Peperomia rhodophylla is a species of epiphyte in the genus Peperomia that is endemic in Peru. It grows on wet tropical biomes. Its conservation status is Not Threatened.

==Description==
The type specimen were collected near Ollantaitambo, Peru at an altitude of 2900-3100 meters.

Peperomia rhodophylla is a small, very succulent, rock-dwelling herb that is opaque but scarcely more than minutely papillose. The stem is 2–4 mm thick. The leaves are in whorls of about 4 at the nodes.
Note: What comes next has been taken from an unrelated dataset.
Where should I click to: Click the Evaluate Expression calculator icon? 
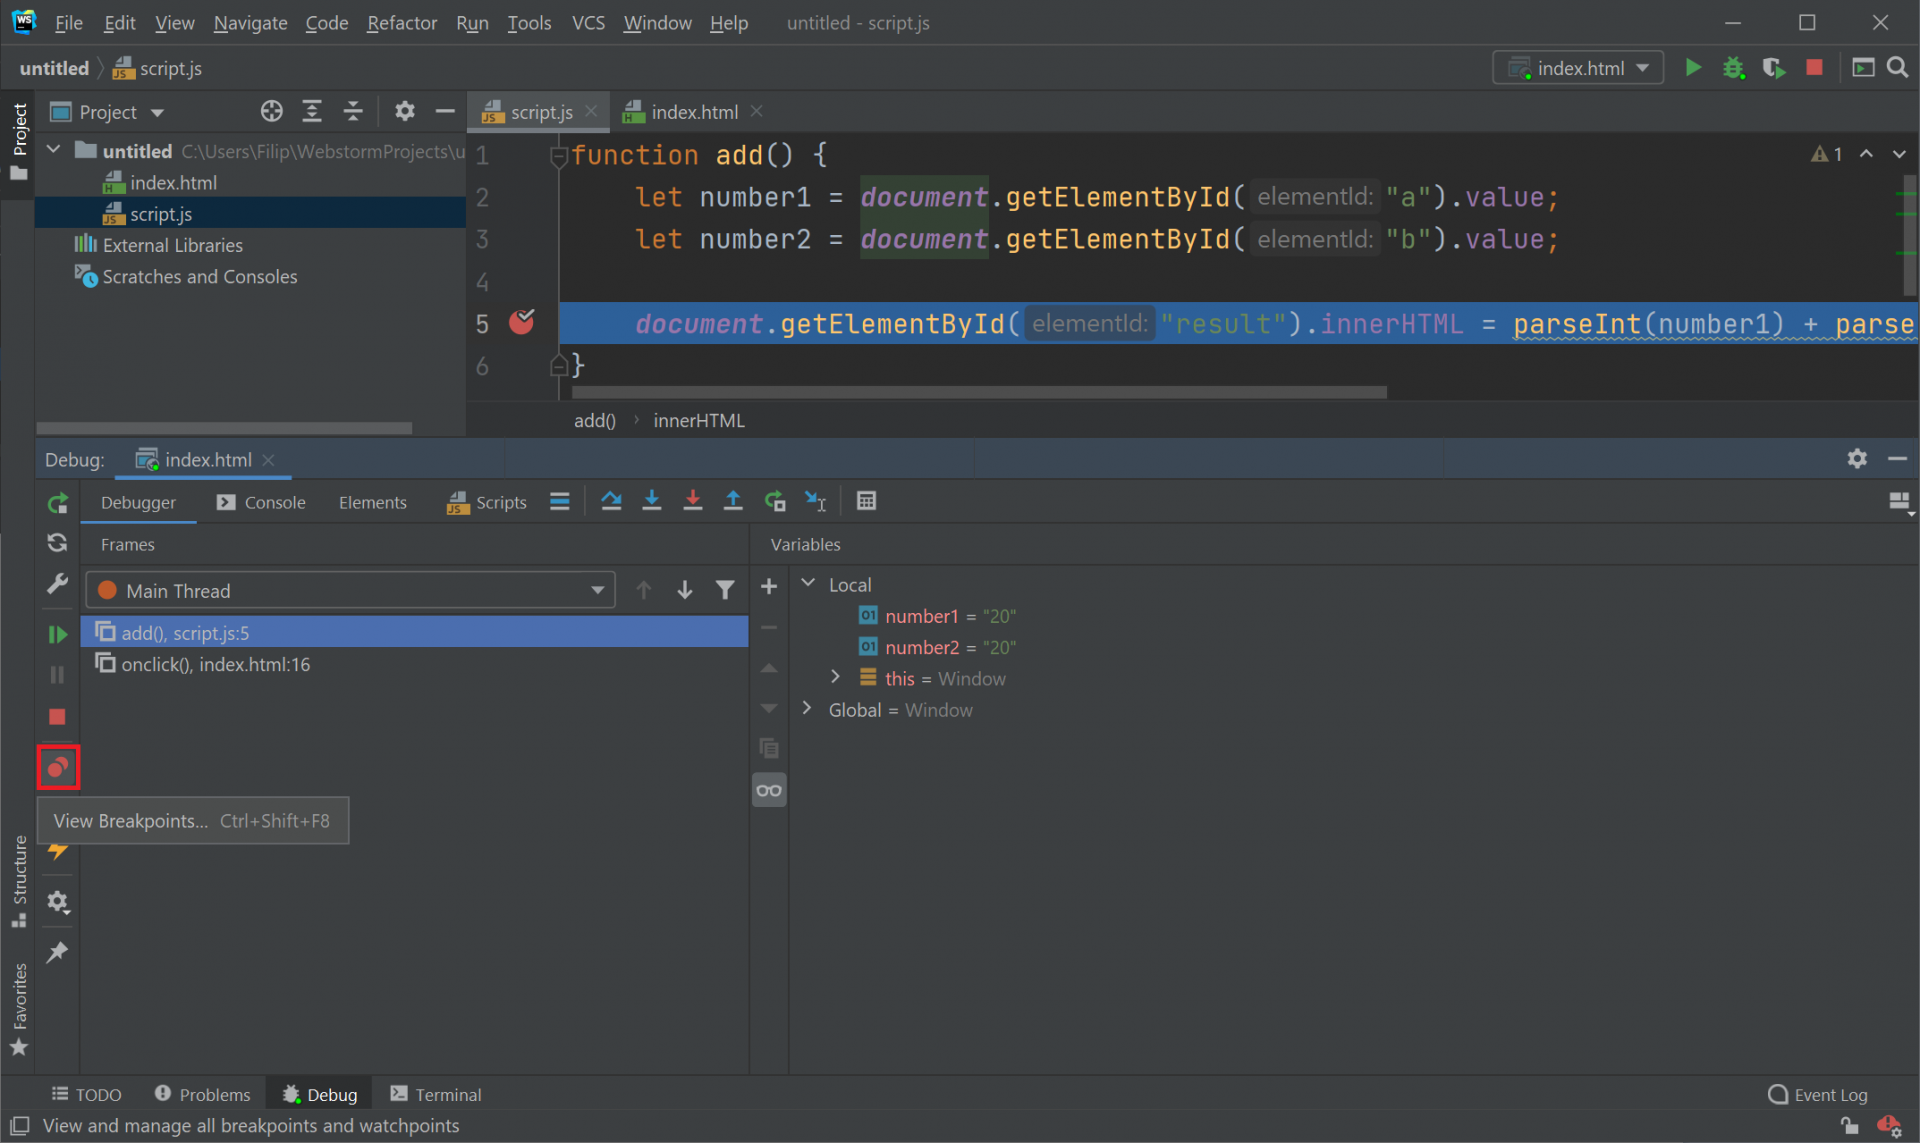point(866,500)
They are somewhat ovate-elliptic, very obtuse, with a somewhat acute base, measuring 16 mm long and 8 mm wide, and are scarcely nerved. The petiole is 2–3 mm long. The terminal spikes, when young, are 10 mm long and 1 mm thick, densely flowered, with a filiform peduncle about the same length.

==Taxonomy and naming==
It was described in 1936 by William Trelease in Publications of the Field Museum of Natural History, Botanical Series 13, from specimens collected by Francis W. Pennell. The epithet rhodophylla is derived from the Greek rhodon and phyllon, referring to the reddish or rose-colored leaves often found in this species.

==Distribution and habitat==
It is endemic in Peru. It grows on a epiphyte environment and is a herb. It grows on wet tropical biomes.

==Conservation==
This species is assessed as Not Threatened, in a preliminary report.